→ TEXT BLOCK:

=-=-=

Tag Archives: drama

“The Man in the Iron Mask” by Alexandre Dumas, adapted for staged by Ben and Peter Cunis.

I attended this performance at Synetic Theater in Washington, DC, on June 9, 2016.

As usual, I came to the theater ready to give myself over to whatever was put before me – minimal expectations coupled with willing suspension of disbelief. Give me illusion! I’ll buy in. My other predisposition was to like the show because my nephew (stage name Will Hayes) was performing. So… I walked in with a positive attitude, and I was not disappointed! In fact, I was completely delighted.

The Man in the Iron Mask is pure adventure drama. Good guys, bad guys, intrigue and plenty of action.

Synetic Theater falls into the category of “physical theater”, which I never heard of before. It has a Wikipedia entry, so I guess it really exists… Synetic has produced plays without dialog, most recently a version of Romeo and Juliet. I wish I had seen that!

“Physical theater” (according to Wikipedia) is characterized by story telling that involves physical communication, like dance, stage fighting, gestures or mime. The Man in the Iron Mask featured the first two, along with a “normal” amount of dialog. The dance scenes were beautifully lush, and the stage fighting was the best I’ve ever seen. For sheer energy, this production can’t be topped.

For those not familiar with the novels of Dumas, the plot of The Man in the Iron Mask comes from the end of his Three Musketeers trilogy. The four heroes have drifted apart, one to farming, another to religion, and so forth. Reunited in Paris, they plot to take King Louis XIV from his throne, for the good of the French nation.

Too bad The Man in the Iron Mask will run for just a few more days. But Synetic has an ambitious program scheduled for next year (starting with Dante’s Inferno and ending with Carmen – Bizet is not mentioned) and Washington is not so far away.

“The Tempest” by Shakespeare

Every once in a while, I just need a dose of Shakespeare. It wakes up my brain and tickles my fancy, like a tonic. So I was very happy to attend a performance of The Tempest at Stockton University this week. This was a production by students, University staff and community members.

=-=-=

→ DATASET EXCERPT:
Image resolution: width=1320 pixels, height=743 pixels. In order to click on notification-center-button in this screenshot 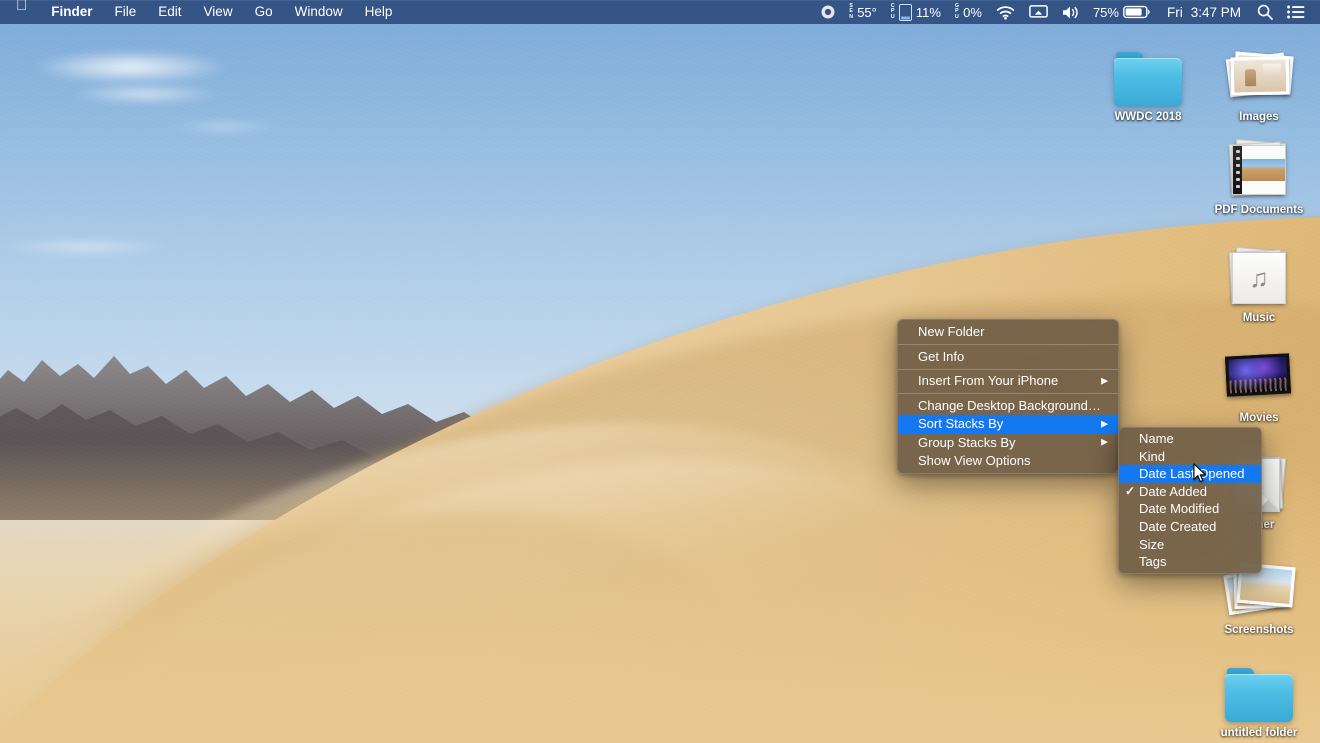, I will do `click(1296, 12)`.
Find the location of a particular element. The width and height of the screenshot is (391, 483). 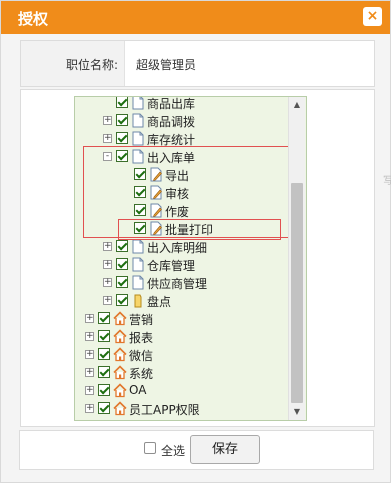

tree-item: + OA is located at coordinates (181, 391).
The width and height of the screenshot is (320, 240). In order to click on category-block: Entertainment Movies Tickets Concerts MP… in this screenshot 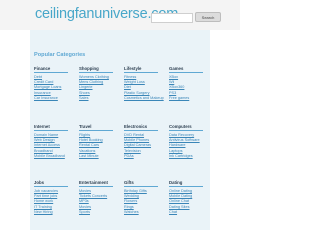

=-=-=

→ ASSIGNED TASK 1:
From the theater review above the material, print the part that opens with the words containing "As usual, I" and closes with "had seen that!".
→ ASSIGNED TASK 2:
In the theater review, shorten the paragraph that begins "For those not familiar with the novels of Dumas" and keep its main facts.

→ YOUR SOLUTION 1:
As usual, I came to the theater ready to give myself over to whatever was put before me – minimal expectations coupled with willing suspension of disbelief. Give me illusion! I’ll buy in. My other predisposition was to like the show because my nephew (stage name Will Hayes) was performing. So… I walked in with a positive attitude, and I was not disappointed! In fact, I was completely delighted.

The Man in the Iron Mask is pure adventure drama. Good guys, bad guys, intrigue and plenty of action.

Synetic Theater falls into the category of “physical theater”, which I never heard of before. It has a Wikipedia entry, so I guess it really exists… Synetic has produced plays without dialog, most recently a version of Romeo and Juliet. I wish I had seen that!

→ YOUR SOLUTION 2:
The plot of The Man in the Iron Mask comes from the end of the Three Musketeers trilogy by Dumas. The four heroes have gone separate ways, one to farming and another to religion. They reunite in Paris and plot to remove King Louis XIV from his throne for the good of the French nation.